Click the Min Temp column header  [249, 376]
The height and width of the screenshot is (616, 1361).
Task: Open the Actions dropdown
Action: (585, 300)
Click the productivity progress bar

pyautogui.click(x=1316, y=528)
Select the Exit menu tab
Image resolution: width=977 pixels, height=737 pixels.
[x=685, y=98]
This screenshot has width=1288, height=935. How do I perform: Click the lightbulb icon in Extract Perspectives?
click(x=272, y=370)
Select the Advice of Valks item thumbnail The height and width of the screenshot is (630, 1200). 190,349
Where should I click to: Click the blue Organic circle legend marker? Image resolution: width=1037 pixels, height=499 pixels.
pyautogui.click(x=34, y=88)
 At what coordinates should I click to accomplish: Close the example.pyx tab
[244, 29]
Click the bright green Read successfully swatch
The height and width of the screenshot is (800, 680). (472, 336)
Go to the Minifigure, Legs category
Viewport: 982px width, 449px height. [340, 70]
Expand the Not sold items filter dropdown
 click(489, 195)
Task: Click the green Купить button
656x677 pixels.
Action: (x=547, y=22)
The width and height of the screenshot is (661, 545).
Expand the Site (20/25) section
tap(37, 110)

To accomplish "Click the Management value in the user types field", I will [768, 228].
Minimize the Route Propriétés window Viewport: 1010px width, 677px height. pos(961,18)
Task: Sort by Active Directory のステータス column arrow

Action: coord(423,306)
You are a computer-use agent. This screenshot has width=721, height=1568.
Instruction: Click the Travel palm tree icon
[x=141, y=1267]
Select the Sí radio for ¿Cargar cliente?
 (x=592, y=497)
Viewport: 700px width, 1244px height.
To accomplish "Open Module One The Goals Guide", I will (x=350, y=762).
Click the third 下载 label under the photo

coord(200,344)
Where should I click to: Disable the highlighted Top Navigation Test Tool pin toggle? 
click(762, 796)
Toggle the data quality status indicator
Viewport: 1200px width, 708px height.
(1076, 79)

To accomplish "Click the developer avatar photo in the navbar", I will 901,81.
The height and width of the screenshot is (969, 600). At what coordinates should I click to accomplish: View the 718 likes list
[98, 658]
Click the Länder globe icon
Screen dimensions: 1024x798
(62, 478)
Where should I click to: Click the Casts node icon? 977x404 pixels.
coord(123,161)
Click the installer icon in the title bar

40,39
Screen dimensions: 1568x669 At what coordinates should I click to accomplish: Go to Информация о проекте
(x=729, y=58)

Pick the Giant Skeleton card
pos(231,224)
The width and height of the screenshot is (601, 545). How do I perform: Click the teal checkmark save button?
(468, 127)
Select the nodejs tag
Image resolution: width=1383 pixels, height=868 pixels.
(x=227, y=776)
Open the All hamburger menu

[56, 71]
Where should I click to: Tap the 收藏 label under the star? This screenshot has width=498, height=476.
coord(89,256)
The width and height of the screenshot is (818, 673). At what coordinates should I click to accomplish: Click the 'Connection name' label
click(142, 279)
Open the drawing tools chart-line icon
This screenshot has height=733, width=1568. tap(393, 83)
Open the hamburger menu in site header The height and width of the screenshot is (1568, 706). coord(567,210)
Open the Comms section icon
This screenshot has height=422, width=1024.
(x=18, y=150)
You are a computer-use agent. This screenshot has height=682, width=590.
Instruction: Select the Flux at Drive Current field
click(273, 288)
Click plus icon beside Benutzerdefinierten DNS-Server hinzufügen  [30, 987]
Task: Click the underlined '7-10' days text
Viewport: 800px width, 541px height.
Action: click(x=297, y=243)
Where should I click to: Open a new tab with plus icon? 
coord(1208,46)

Work instruction: Please give the records again exactly as they are.

Exercise result:
Click the Min Temp column header  [249, 376]
The height and width of the screenshot is (616, 1361).
Task: Open the Actions dropdown
Action: (585, 300)
Click the productivity progress bar

pyautogui.click(x=1316, y=528)
Select the Exit menu tab
Image resolution: width=977 pixels, height=737 pixels.
[x=685, y=98]
This screenshot has width=1288, height=935. How do I perform: Click the lightbulb icon in Extract Perspectives?
click(x=272, y=370)
Select the Advice of Valks item thumbnail The height and width of the screenshot is (630, 1200). 190,349
Where should I click to: Click the blue Organic circle legend marker? Image resolution: width=1037 pixels, height=499 pixels.
pyautogui.click(x=34, y=88)
 At what coordinates should I click to accomplish: Close the example.pyx tab
[244, 29]
Click the bright green Read successfully swatch
The height and width of the screenshot is (800, 680). (472, 336)
Go to the Minifigure, Legs category
Viewport: 982px width, 449px height. [340, 70]
Expand the Not sold items filter dropdown
 click(489, 195)
Task: Click the green Купить button
656x677 pixels.
Action: (x=547, y=22)
The width and height of the screenshot is (661, 545).
Expand the Site (20/25) section
tap(37, 110)

To accomplish "Click the Management value in the user types field", I will [768, 228].
Minimize the Route Propriétés window Viewport: 1010px width, 677px height. pos(961,18)
Task: Sort by Active Directory のステータス column arrow

Action: coord(423,306)
You are a computer-use agent. This screenshot has width=721, height=1568.
Instruction: Click the Travel palm tree icon
[x=141, y=1267]
Select the Sí radio for ¿Cargar cliente?
 (x=592, y=497)
Viewport: 700px width, 1244px height.
To accomplish "Open Module One The Goals Guide", I will (x=350, y=762).
Click the third 下载 label under the photo

coord(200,344)
Where should I click to: Disable the highlighted Top Navigation Test Tool pin toggle? 
click(762, 796)
Toggle the data quality status indicator
Viewport: 1200px width, 708px height.
(1076, 79)

To accomplish "Click the developer avatar photo in the navbar", I will 901,81.
The height and width of the screenshot is (969, 600). At what coordinates should I click to accomplish: View the 718 likes list
[98, 658]
Click the Länder globe icon
Screen dimensions: 1024x798
(62, 478)
Where should I click to: Click the Casts node icon? 977x404 pixels.
coord(123,161)
Click the installer icon in the title bar

40,39
Screen dimensions: 1568x669 At what coordinates should I click to accomplish: Go to Информация о проекте
(x=729, y=58)

Pick the Giant Skeleton card
pos(231,224)
The width and height of the screenshot is (601, 545). How do I perform: Click the teal checkmark save button?
(468, 127)
Select the nodejs tag
Image resolution: width=1383 pixels, height=868 pixels.
(x=227, y=776)
Open the All hamburger menu

[56, 71]
Where should I click to: Tap the 收藏 label under the star? This screenshot has width=498, height=476.
coord(89,256)
The width and height of the screenshot is (818, 673). At what coordinates should I click to accomplish: Click the 'Connection name' label
click(142, 279)
Open the drawing tools chart-line icon
This screenshot has height=733, width=1568. tap(393, 83)
Open the hamburger menu in site header The height and width of the screenshot is (1568, 706). coord(567,210)
Open the Comms section icon
This screenshot has height=422, width=1024.
(x=18, y=150)
You are a computer-use agent. This screenshot has height=682, width=590.
Instruction: Select the Flux at Drive Current field
click(273, 288)
Click plus icon beside Benutzerdefinierten DNS-Server hinzufügen  [30, 987]
Task: Click the underlined '7-10' days text
Viewport: 800px width, 541px height.
Action: click(x=297, y=243)
Where should I click to: Open a new tab with plus icon? 
coord(1208,46)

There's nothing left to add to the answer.